Reproduce, from the text below on the Volunteer Long Service Medal, the words from "UK volunteer long" up to and including "Medal in 1930.".

#### SOURCE TEXT:
* * *

UK volunteer long service medal

The Volunteer Long Service Medal was instituted in 1894 as an award for long service by other ranks and some officers of the United Kingdom's Volunteer Force. In 1896, the grant of the medal was extended to other ranks and officers who had served in the ranks of the Volunteer Forces throughout the British Empire. A separate new medal was instituted, the Volunteer Long Service Medal for India and the Colonies. Awarding of this medal was discontinued in stages when it was superseded in most territories by the Colonial Auxiliary Forces Long Service Medal in 1899 and in the remainder by the Efficiency Medal in 1930.

==Origin==
The Volunteer Long Service Medal was instituted in 1894 as an award for long service by other ranks in the part-time Volunteer Force of the United Kingdom, as well as to officers who had served in the ranks but who had not qualified for the award of the Volunteer Officers' Decoration. The qualifying period of service was twenty years.

* * *

#### ENTRIES PROVIDED:
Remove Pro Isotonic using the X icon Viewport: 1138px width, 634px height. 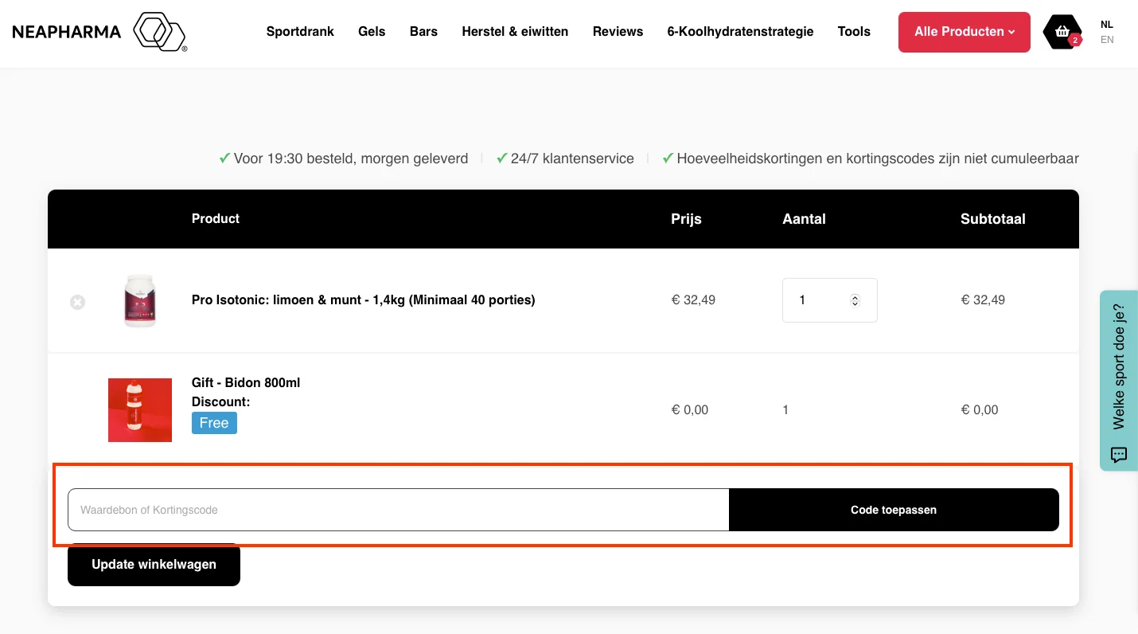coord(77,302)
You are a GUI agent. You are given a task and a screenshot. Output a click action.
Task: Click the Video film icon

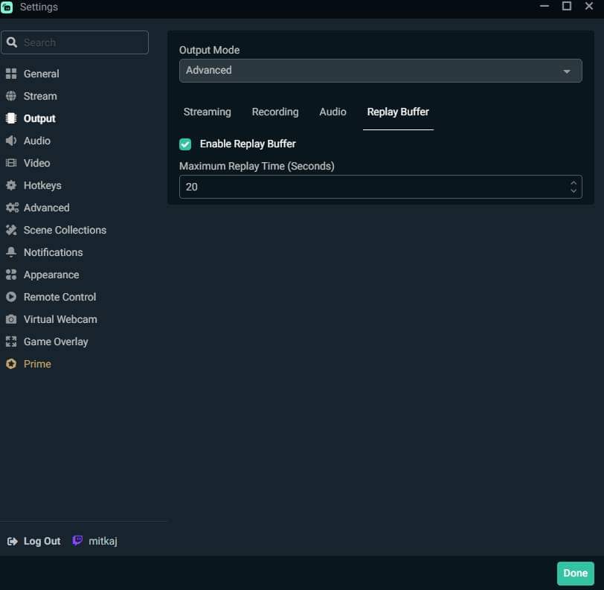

* * *

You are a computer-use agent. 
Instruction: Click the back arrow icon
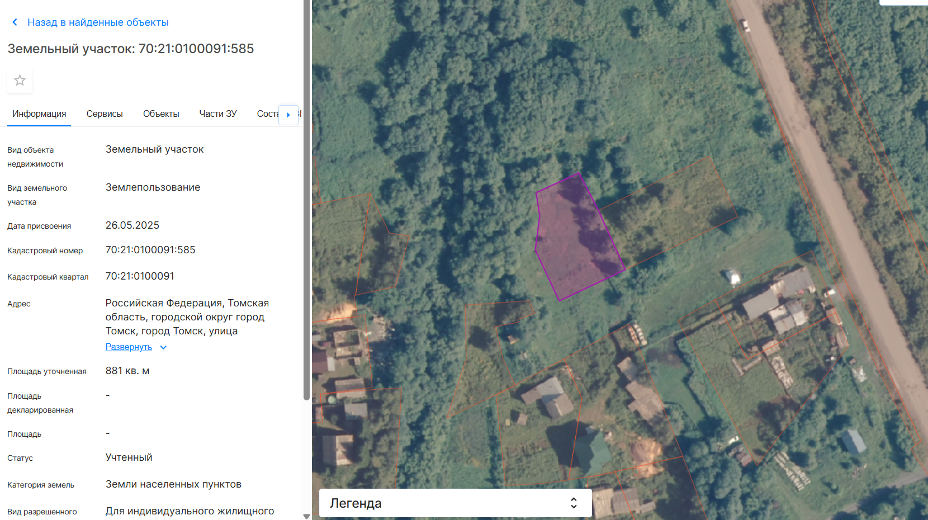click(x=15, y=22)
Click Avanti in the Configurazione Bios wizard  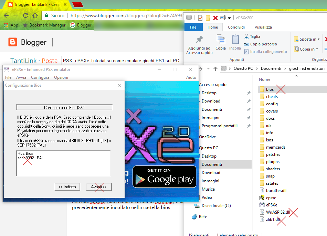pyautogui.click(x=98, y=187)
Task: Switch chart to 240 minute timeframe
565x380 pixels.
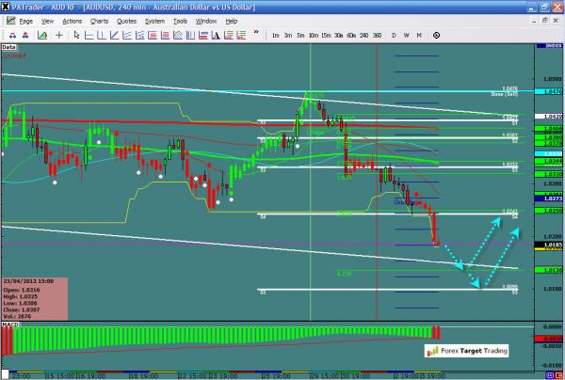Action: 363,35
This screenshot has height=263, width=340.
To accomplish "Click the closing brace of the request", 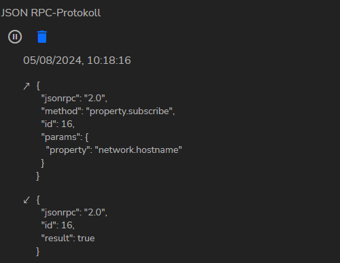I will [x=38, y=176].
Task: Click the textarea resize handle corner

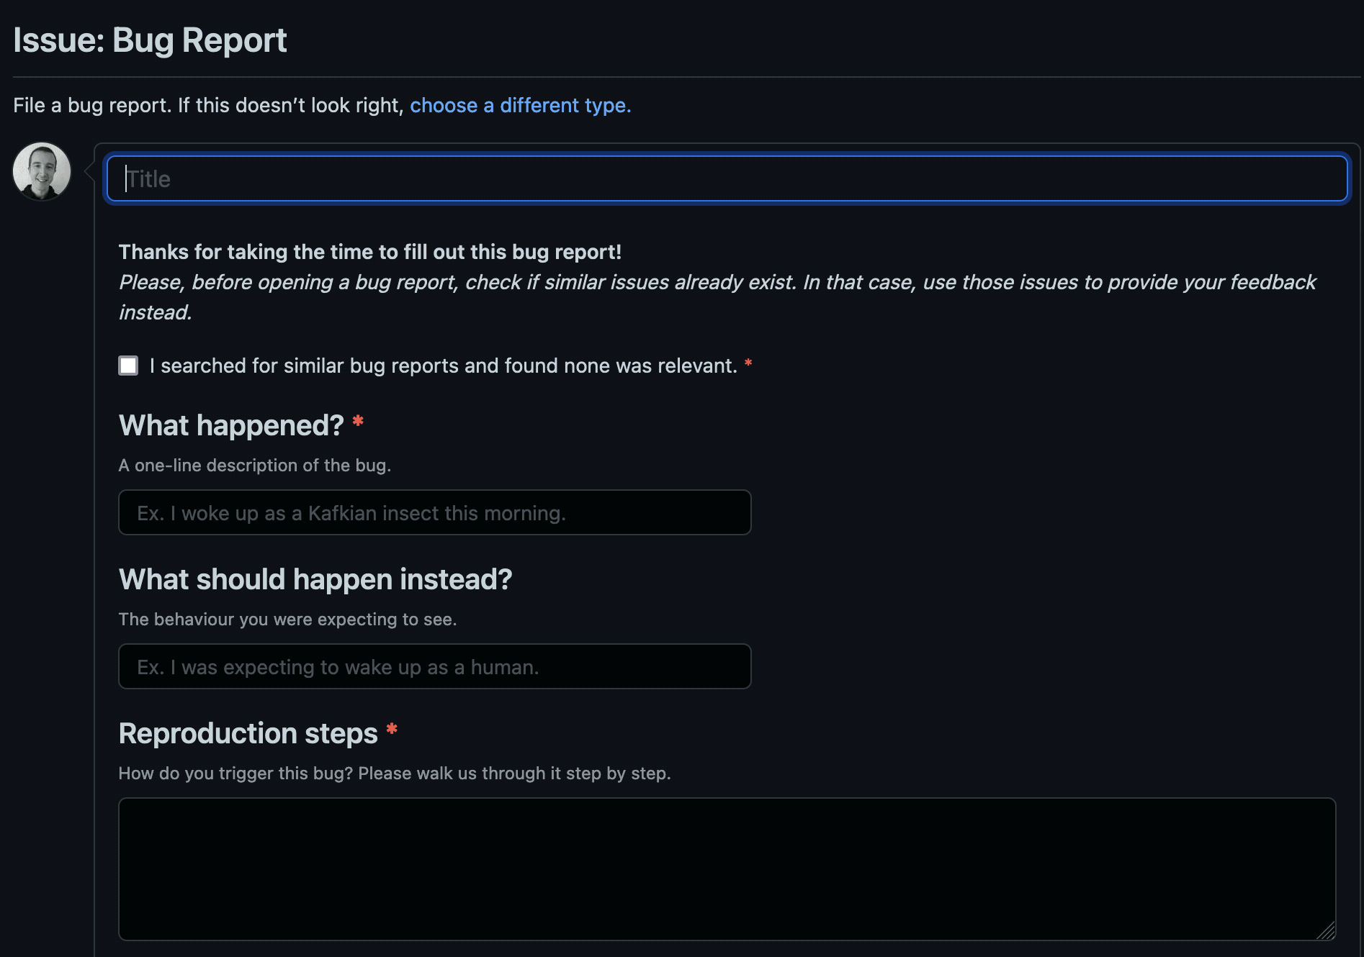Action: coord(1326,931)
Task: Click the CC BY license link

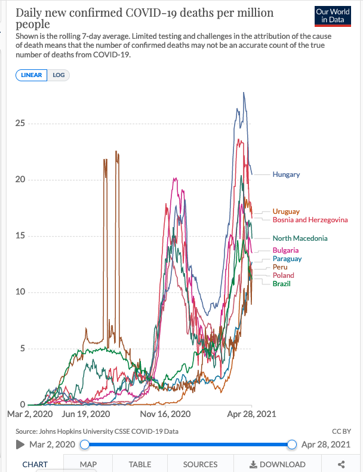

* * *

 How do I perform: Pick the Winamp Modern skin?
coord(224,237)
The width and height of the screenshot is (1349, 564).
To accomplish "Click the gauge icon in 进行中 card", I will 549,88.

* * *

#### ANSWER SECTION:
UK volunteer long service medal

The Volunteer Long Service Medal was instituted in 1894 as an award for long service by other ranks and some officers of the United Kingdom's Volunteer Force. In 1896, the grant of the medal was extended to other ranks and officers who had served in the ranks of the Volunteer Forces throughout the British Empire. A separate new medal was instituted, the Volunteer Long Service Medal for India and the Colonies. Awarding of this medal was discontinued in stages when it was superseded in most territories by the Colonial Auxiliary Forces Long Service Medal in 1899 and in the remainder by the Efficiency Medal in 1930.